Chiswick Park Footbridge
The mutual resolution of architectural form and innovative structural design conceals the complexity of the technical and geometrical constraints these bridges had to address. Brilliantly conceived, beautifully made and ingeniously erected, this project provides not only a much-needed physical link for the community, but also a remarkable local landmark.
Chiswick Park Footbridge is a three-span arched structure providing a new pedestrian link between a successful business park and an underground station, both called Chiswick Park. Providing a safer route than the current railway level crossing, the footbridge spans landscaping, a bus route, and railway lines.
The challenging site posed numerous constraints including a 45m span over Network Rail lines, a restricted landing site at one end including a 4.5m drop in level, a minimum road height clearance for buses in the central span, a set podium launch level at Chiswick Park, and a curved horizontal alignment, all set within a complex urban environment hemmed in by railway lines, roads, residences, a business park and a nature reserve.

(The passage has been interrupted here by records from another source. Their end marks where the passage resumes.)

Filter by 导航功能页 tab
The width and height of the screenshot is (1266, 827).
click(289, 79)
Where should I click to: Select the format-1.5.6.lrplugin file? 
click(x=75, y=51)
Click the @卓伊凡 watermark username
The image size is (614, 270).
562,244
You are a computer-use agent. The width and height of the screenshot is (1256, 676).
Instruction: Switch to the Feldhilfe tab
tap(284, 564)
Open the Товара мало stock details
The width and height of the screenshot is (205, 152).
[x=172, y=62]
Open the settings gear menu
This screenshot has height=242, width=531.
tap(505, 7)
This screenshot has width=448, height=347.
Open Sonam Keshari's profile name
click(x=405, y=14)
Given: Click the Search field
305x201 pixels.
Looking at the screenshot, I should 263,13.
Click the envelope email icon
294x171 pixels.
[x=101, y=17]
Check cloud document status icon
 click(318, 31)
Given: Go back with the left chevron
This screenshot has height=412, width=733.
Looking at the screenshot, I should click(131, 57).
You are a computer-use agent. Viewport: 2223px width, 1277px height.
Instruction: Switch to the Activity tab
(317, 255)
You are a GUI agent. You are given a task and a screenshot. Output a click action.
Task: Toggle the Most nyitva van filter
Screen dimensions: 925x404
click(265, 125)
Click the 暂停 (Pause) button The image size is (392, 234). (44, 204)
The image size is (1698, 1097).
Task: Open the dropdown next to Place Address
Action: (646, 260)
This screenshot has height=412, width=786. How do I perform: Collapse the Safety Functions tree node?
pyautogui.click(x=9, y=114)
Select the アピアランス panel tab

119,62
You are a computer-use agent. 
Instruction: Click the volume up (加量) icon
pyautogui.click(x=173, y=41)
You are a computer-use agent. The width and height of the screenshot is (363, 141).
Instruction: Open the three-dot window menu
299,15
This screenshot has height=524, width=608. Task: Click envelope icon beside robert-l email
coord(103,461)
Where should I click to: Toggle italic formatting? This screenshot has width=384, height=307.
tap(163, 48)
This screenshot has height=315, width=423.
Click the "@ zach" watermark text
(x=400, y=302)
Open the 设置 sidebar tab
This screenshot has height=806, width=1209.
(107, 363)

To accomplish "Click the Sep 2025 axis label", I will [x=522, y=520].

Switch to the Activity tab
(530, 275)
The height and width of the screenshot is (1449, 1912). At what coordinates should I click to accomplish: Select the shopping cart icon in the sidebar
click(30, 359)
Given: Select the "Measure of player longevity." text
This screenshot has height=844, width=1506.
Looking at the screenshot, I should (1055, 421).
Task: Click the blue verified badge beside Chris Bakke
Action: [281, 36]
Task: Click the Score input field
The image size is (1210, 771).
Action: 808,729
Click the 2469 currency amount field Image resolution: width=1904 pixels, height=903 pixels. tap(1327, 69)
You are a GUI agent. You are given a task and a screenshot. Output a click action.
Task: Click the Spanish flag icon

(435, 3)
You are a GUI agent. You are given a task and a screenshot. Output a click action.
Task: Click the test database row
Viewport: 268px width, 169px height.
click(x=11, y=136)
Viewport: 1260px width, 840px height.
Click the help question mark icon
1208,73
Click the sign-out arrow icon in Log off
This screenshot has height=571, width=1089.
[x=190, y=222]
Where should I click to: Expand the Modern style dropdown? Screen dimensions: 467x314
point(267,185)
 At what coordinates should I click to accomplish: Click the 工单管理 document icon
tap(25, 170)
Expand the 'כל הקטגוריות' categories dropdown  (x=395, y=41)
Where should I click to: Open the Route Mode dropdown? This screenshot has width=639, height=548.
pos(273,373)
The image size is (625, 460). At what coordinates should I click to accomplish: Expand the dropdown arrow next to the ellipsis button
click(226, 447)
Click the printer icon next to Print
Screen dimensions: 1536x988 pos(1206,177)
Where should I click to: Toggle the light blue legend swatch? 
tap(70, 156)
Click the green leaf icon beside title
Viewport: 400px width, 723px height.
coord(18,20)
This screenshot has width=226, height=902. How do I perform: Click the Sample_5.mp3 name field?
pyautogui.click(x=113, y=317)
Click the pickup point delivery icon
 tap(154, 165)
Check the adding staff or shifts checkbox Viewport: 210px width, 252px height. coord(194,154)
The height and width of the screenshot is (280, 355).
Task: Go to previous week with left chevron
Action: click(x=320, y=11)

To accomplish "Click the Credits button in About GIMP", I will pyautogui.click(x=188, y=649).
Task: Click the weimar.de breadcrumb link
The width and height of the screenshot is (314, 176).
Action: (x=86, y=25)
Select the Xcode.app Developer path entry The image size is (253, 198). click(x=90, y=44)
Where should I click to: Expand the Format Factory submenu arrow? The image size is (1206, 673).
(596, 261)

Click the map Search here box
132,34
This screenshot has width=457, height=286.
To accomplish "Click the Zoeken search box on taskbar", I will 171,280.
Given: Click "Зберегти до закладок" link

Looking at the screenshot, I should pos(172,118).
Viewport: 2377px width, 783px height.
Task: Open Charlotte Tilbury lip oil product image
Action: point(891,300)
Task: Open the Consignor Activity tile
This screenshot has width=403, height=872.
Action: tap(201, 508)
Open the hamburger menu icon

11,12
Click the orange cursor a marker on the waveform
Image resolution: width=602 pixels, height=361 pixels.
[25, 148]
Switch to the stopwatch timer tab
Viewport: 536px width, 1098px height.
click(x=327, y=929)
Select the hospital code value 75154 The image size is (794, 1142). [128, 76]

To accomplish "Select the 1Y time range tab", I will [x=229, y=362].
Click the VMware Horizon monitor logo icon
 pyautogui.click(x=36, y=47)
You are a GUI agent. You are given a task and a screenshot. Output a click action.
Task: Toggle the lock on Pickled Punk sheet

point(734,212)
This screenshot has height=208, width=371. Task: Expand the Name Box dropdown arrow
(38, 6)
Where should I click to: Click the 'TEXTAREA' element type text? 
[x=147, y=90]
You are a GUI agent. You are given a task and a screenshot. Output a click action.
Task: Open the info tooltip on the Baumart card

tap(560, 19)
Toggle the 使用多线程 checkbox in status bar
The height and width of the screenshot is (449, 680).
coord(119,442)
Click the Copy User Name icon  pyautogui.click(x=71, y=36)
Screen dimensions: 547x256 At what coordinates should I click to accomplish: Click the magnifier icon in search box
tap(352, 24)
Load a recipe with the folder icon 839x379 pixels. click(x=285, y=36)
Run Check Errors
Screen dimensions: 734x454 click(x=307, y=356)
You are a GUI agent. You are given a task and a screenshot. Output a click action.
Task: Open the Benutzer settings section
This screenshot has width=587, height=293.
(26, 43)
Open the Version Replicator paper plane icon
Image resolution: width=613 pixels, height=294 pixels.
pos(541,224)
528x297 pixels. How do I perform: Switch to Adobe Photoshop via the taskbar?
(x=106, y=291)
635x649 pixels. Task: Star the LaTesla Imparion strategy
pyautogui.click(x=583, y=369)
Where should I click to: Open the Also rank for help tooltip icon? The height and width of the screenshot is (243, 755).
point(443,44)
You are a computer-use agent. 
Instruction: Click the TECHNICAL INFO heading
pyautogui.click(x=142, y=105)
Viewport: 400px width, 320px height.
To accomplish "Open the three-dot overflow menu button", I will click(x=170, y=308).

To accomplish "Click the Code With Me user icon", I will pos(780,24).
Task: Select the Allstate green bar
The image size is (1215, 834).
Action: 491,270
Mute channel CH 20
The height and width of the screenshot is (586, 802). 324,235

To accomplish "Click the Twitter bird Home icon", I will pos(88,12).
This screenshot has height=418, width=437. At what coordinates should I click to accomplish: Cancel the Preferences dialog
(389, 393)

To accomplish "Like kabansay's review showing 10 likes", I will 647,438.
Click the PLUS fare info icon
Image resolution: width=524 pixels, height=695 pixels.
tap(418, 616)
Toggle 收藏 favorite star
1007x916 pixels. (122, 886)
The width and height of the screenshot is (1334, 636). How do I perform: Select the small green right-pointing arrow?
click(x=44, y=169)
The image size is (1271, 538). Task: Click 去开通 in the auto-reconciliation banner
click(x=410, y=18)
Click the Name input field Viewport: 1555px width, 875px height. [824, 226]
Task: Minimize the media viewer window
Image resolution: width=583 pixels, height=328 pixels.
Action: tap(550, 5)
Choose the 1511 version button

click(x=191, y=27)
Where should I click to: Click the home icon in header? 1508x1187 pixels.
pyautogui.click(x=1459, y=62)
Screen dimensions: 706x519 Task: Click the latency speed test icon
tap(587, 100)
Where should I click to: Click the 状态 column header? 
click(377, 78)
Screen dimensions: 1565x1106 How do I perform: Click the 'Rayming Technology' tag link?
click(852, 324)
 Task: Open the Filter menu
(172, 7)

A key feature of the structural design was minimum self-weight, so the 45m Network Rail span could be lifted from Chiswick Park while fully fitted out. As such, the use of steel was instrumental in the successful delivery of this bridge, not only for the main arches, but also for the deck itself. The arch was designed as a network arch with close centred crossed cables, which act as a stiff mesh to control pedestrian dynamic effects.
Durability and minimum maintenance requirements led to the use of weathering steel for the primary structure and stainless steel for the hanger cables and architectural metalwork.
The curved geometry of the deck and arches required parametric modelling to create geometry and analysis models. These were used to create the geometric definition of every steel plate in a format suitable for the steelwork contractor’s fabrication model, which avoided the need for 2D fabrication drawings and potential errors. These geometry models were also used to perform checks against the as-built 3D site surveyed data. A series of bespoke error checking tools were developed to assess the deviation from perfect form, which facilitated rapid geometry agreement on site for the critical arch sections.
An ambitious construction programme was based around a ‘kit of parts’, maximising offsite fabrication and minimising the extent of complex on-site works. Each span was assembled in a separate compound and the three spans were then lifted into place during 2 weekends with road closures and a rail possession.
The construction of the UK’s first network arch footbridge built around a curve, in a challenging urban site, using bespoke surveying and control processes and an innovative cable stressing sequence, to budget and programme was a stunning success.